The artist reminded her of some great female magician transforming a rabbit into a lion. She’d made something inherently American out of something inherently European, a great billboard of American icons – Jackie O, King Kong, Marilyn Monroe, Morticia Addams, the Statue of Liberty. If Gustav Klimt had based the mural on Beethoven’s music, Susie Thomas must have based her version on George Gershwin, Latisha reflected as she stood up there on the stage, thinking that there was a rhythm to the placement of the figures in the scenario that reminded her of jazz, and it didn’t get more American than that. But it was the artist’s confidence and sheer mastery that was most impressive; she was the largest and most controlling personality in the room. It was seductive. No wonder Maxine had fallen in love with this woman, Latisha ruefully acknowledged.

‘Looking good, folks.’ Susie’s voice rang through the studio. ‘Almost there, so if everyone can be patient and hold their breath. Marilyn? Can you tilt your head a lot more to the right?’ she instructed the blonde extra, then glanced back to the other side of the King Kong figure. ‘The Jackie Onassises – you three look great, but, Morticia, can you hunch your shoulders a little more and give the camera your best death stare.’ The raven-haired extra hunched herself like a zombie and glowered in Susie’s direction. ‘Brilliant. Now if you can just hold that thought as I take my position.’

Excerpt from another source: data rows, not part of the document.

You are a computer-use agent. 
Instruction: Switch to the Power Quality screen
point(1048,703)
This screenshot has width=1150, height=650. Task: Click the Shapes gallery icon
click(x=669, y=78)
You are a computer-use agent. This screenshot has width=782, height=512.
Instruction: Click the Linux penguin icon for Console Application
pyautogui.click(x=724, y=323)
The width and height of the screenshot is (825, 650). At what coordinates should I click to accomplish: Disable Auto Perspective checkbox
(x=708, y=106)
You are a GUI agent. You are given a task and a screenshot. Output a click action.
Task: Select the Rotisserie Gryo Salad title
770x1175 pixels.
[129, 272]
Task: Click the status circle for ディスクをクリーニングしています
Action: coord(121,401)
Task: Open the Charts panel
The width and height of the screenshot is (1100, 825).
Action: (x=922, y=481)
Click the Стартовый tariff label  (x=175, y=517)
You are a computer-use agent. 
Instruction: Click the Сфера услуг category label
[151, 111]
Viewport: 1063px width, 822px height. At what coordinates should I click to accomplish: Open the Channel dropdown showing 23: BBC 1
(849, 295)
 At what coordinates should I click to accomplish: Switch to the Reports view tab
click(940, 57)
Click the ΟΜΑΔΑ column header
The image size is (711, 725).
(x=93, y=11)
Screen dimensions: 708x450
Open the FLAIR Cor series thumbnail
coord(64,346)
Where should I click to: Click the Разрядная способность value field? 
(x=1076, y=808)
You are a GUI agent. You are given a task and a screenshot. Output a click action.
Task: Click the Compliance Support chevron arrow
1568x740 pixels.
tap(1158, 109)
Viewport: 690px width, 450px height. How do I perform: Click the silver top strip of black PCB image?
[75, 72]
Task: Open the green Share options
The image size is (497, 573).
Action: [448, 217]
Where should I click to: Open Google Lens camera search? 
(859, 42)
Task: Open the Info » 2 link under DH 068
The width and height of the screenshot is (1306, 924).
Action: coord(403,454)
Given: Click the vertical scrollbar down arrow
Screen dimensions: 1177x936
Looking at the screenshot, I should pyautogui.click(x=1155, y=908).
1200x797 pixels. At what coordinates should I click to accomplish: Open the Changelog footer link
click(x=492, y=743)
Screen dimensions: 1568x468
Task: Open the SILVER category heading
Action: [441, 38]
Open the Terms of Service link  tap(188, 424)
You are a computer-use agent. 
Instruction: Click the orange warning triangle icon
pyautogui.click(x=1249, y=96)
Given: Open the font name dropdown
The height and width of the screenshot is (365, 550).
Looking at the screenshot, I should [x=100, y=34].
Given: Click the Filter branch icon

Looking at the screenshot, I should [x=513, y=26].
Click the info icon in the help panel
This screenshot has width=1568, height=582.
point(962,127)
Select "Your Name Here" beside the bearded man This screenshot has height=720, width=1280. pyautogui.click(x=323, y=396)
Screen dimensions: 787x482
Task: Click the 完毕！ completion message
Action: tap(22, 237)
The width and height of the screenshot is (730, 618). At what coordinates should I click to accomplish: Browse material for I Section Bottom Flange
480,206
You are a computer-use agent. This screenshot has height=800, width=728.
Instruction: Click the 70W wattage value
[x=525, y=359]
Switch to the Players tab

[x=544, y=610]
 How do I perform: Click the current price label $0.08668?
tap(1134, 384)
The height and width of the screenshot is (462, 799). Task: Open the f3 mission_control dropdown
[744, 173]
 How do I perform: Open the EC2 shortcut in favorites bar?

Muriel placed the wig on her. It was heavy; it piled up over her head and fell down to her hips – but wearing it immediat

ely transformed her psychologically. She felt just like the beautiful but lewd figure of Lust – no doubt based on a favourite prostitute or lover of Klimt’s – as she dropped the dressing gown, walked behind the set and climbed up the steps built specially into the back of the huge ape-like figure to take her position on the stage. She then rested her tilted head on her right knee so that she was exactly mimicking the position of Lust in the original.

‘Can I have a reading on my position?’ she asked Alfie.

He glanced down at the image of the panel. ‘You have to place the left hand around your right ankle, then the other hand over that, and Marilyn should be leaning towards you so that she’s framing the area behind you,’ he instructed.

Both Susie and the Marilyn lookalikes adjusted their positions.